Complete Genome Sequence of Staphylococcus epidermidis ATCC 12228 Chromosome and Plasmids, Generated by Long-Read Sequencing.

Staphylococcus epidermidis ATCC 12228 was sequenced using a long-read method to generate a complete genome sequence, including some plasmid sequences. Some differences from the previously generated short-read sequence of this nonpathogenic and non-biofilm-forming strain were noted. The assembly size was 2,570,371 bp with a total G+C% content of 32.08%.

GENOME ANNOUNCEMENT

Among the Gram-positive staphylococci, Staphylococcus aureus is the most well-known pathogen, contributing to dangerous human and animal infections, including septicemia, as well as foodborne intoxication. Among other members of the genus, some strains of the common human skin bacterium Staphylococcus epidermidis are associated with serious nosocomial infections (1), and others, such as S. epidermidis ATCC 12228, are common commensals not associated with pathogenicity (2). Many genome sequences are available for S. epidermidis, with 389 previously reported in GenBank, of which 11 were complete genome sequences generated with short-read methods, such as the Illumina platform, or long-read sequencing methodologies, such as the PacBio platform (3–5). Here, we report the first sequence generated for S. epidermidis ATCC 12228 using long-read technology after its initial report using a short-read method in 2003 (2).

S. epidermidis 12228 was obtained from Thermo Fisher Scientific in lyophilized form and rehydrated, and a culture was grown from an isolated colony on a tryptic soy agar plate in tryptic soy broth at 30°C for 72 h. The Genomic-tip 500/G kit (Qiagen, Valencia, CA, USA) was used according to the manufacturer’s instructions to isolate genomic DNA (gDNA). Purified gDNA of S. epidermidis 12228 was sequenced at the Institute for Genome Studies, University of Maryland, on a single PacBio (Pacific Biosciences, Menlo Park, CA, USA) RS II P6-C4 single-molecule real-time (SMRT) cell using a PacBio long-insert library after size selection to capture both plasmid and main chromosome sequences. The sequencing run resulted in a total of 155,545 long reads with a mean length of 6,023 bp, which represented an approximately 25-fold sequence coverage after read assembly. The generated genome size was 2,570,371 bp split into 6 contigs: the main chromosome of 2,497,508 bp and plasmids of 37,770 bp (pAMT1), 23,530 bp (pAMT2), 7,554 bp (pAMT3), 2,390 bp (pAMT4), and 1,619 bp (pAMT5). The G+C content of 32.08% was very close to the 32.1% determined by Illumina sequencing of the S. epidermidis 12228 genome (2).
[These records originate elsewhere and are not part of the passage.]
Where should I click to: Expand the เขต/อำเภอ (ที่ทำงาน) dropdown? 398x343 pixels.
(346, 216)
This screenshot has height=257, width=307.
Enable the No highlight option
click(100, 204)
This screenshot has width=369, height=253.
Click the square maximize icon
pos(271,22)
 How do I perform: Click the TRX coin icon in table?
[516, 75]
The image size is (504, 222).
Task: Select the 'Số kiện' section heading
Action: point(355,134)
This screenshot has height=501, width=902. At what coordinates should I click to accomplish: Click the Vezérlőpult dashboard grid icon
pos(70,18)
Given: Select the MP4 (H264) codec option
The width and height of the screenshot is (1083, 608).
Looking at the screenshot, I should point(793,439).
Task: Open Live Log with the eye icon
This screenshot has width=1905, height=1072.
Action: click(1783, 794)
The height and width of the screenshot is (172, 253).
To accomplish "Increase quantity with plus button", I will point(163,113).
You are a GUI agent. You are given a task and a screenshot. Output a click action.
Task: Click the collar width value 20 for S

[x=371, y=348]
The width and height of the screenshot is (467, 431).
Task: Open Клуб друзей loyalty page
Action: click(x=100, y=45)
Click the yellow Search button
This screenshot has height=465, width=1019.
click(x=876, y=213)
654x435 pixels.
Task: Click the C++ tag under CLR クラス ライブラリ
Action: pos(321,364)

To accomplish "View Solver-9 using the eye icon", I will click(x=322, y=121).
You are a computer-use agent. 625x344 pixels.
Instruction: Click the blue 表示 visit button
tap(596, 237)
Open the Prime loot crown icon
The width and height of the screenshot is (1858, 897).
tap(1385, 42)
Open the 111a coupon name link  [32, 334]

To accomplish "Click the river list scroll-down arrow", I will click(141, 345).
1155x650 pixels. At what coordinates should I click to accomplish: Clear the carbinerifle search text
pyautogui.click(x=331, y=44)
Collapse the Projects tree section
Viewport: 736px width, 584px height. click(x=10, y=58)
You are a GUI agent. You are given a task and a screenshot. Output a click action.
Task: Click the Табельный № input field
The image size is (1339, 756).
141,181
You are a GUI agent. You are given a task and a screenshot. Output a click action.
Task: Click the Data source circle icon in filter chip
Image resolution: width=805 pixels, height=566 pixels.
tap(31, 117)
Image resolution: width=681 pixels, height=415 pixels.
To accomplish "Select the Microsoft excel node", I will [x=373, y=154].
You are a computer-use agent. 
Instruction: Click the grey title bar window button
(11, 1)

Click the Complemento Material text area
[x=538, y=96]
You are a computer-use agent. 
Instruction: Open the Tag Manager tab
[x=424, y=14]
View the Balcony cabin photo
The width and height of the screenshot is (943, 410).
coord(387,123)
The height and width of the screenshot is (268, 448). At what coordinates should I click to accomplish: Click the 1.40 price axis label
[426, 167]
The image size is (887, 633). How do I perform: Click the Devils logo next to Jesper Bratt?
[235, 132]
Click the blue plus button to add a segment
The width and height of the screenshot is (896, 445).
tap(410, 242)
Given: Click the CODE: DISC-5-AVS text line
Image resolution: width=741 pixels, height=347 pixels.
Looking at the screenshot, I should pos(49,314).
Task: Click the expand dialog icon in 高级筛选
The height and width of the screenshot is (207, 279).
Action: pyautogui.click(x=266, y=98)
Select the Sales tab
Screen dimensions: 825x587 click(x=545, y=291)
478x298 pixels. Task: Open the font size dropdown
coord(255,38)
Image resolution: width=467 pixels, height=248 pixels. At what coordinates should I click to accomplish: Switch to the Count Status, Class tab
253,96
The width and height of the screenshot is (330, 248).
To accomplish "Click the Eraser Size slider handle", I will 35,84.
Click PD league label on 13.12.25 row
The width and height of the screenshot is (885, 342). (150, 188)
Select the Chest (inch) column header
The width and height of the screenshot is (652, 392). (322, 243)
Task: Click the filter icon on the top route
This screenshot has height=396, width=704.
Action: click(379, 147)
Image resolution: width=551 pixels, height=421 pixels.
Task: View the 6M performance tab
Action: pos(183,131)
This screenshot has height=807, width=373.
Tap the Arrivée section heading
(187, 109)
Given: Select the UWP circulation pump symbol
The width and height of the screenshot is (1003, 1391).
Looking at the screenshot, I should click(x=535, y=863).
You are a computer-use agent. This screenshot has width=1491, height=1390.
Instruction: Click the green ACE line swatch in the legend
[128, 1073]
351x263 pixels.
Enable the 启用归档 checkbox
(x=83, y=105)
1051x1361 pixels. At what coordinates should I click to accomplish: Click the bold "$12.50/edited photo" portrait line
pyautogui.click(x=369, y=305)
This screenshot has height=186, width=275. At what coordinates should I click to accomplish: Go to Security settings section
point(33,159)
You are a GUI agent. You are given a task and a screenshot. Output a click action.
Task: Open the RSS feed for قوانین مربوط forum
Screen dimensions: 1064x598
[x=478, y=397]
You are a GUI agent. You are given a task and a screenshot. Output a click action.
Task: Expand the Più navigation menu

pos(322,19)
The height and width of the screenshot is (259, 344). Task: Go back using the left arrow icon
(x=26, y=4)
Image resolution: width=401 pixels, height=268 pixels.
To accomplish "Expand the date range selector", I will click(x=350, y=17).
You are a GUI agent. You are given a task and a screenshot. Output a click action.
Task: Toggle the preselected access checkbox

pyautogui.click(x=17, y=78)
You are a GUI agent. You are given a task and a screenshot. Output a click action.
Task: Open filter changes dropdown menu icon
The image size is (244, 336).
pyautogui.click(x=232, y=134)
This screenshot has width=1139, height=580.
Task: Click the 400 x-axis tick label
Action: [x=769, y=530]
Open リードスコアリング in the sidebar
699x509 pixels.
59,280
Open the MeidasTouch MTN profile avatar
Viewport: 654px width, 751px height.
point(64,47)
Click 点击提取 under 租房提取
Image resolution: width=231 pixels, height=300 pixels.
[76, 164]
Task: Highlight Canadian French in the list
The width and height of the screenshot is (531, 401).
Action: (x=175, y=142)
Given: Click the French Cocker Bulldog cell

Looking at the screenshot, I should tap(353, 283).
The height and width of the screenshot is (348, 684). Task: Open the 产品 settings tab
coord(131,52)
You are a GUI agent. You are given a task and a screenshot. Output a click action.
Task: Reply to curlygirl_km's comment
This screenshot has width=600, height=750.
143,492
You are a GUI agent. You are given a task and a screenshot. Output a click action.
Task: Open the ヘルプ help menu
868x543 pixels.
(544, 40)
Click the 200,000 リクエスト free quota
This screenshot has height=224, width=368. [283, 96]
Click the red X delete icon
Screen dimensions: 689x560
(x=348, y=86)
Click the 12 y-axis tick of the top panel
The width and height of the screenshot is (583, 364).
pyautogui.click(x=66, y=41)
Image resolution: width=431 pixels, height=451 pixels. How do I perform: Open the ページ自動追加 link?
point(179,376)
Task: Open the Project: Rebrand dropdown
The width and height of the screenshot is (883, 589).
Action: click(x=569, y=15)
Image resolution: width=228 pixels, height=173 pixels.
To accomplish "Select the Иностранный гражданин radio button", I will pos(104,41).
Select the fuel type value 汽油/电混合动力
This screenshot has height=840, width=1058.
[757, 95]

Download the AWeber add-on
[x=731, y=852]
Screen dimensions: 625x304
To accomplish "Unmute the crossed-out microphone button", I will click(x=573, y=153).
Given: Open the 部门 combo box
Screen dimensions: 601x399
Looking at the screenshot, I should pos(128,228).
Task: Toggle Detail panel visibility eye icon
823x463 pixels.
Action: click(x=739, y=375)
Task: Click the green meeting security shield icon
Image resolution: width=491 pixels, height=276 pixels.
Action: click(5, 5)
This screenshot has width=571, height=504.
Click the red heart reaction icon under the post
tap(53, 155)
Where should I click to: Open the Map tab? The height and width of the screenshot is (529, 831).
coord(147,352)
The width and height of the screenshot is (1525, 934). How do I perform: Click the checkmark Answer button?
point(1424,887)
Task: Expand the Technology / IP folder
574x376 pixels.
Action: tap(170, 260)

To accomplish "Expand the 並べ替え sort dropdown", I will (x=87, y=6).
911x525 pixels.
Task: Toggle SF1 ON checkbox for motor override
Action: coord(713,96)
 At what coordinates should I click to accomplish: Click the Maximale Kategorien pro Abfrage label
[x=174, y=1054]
Assembly of the genome was undertaken using the Celera version 8.1 assembler. Annotation of the genome used the NCBI Prokaryotic Genome Annotation Pipeline process (6), identifying a total of 2,545 genes, 2,462 coding sequences, 83 RNA genes (7 copies of 5S rRNAs, 6 of 16S rRNAs, 6 of 23S rRNAs, 60 tRNAs, and 4 noncoding RNAs), and 85 pseudogenes. Although this new assembly did not capture as many plasmids (5 versus 6) and generated a slightly smaller main chromosome (2,497,508 versus 2,564,615 bp) than the original Illumina assembly of S. epidermidis ATCC 12228 (2), it did reveal more of each of the categories of genes described above. This new long-read complete sequence provides an additional high-quality closed genome sequence for S. epidermidis ATCC 12228 that should be useful for better understanding the ability of some strains of S. epidermidis to cause disease in humans and animals or to adapt as commensal organisms.

Accession number(s).

This whole-genome project has been deposited at DDBJ/ENA/GenBank under the accession numbers CP022247 to CP022252.